During their discussions, participants developed research ideas to bridge their different expertise, methods, and technologies in new ways to advance basic science in the detection and mitigation of existing and emerging zoonotic threats. On the final day of the conference, teams pitched their proposals for collaborative projects.

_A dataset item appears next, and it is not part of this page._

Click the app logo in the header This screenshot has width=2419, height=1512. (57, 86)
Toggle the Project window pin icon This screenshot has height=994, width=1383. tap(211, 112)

The following Mitigating Zoonotic Threats teams will receive 2023 Scialog Collaborative Innovation Awards:

Tavis Anderson, Virus and Prion Research Unit, USDA/ARS  
Louise Moncla, Pathobiology, University of Pennsylvania
Nicholas DeFelice, Environmental Medicine & Public Health, Mount Sinai School of Medicine  
When Pigs Fly: Animal Movement Networks to Project Spillovers

Angela Arenas, Veterinary Pathobiology, Texas A&M University, College Station  
Nicholas Wu, Biochemistry, University of Illinois at Urbana-Champaign  
Crystal Reid, Center for Veterinary Biologics – Virology, USDA/APHIS  
From Discovery to Field: Improving Diagnostic Assay Accuracy by Protein Engineering

Dan Peach, Savannah River Ecology Lab & Department of Infectious Disease, University of Georgia
Stacey Scroggs, Arthropod Borne Animal Diseases Research Unit, USDA/ARS
Gonzalo Vazquez-Prokopec, Environmental Sciences, Emory University
Nectar of the Gods: Impact of Flower Nectar on Mosquito Longevity and Virus Transmission

Michael Schulz, Chemistry, Virginia Polytechnic Institute and State University
Louise Moncla, Pathobiology, University of Pennsylvania
To Catch a Virus: Decoy Polymers and Influenza’s Evolutionary Response

Nsa Dada, Life Sciences, Arizona State University
Bethany McGregor, Arthropod Borne Animal Diseases Research Unit, USDA/ARS
Patricia Calvo, Chemistry, Kansas State University
Novel Insecticide Delivery and Formulation for Resistance Management in Zoonotic Disease Vectors 

Liliana Salvador, Animal and Comparative Biomedical Sciences, University of Arizona 
Catalina Picasso Risso, Large Animal Clinical Sciences, Michigan State University
Timothy Smyser, National Wildlife Research Center, USDA/APHIS  
Anni Yang, Geography and Environmental Sustainability, University of Oklahoma  
Development of an Integrative Approach to Enhance Surveillance Sensitivity Systems for Wildlife Spillover of Bovine Tuberculosis: Wild Pig Case Study

In addition to the current Molecular Basis of Cognition initiative, which will hold its final meeting in October 2024, RCSA will launch three new Scialogs next year: Automating Chemical Laboratories in April, Sustainable Minerals, Metals, and Materials in September, and Early Science with the LSST in November.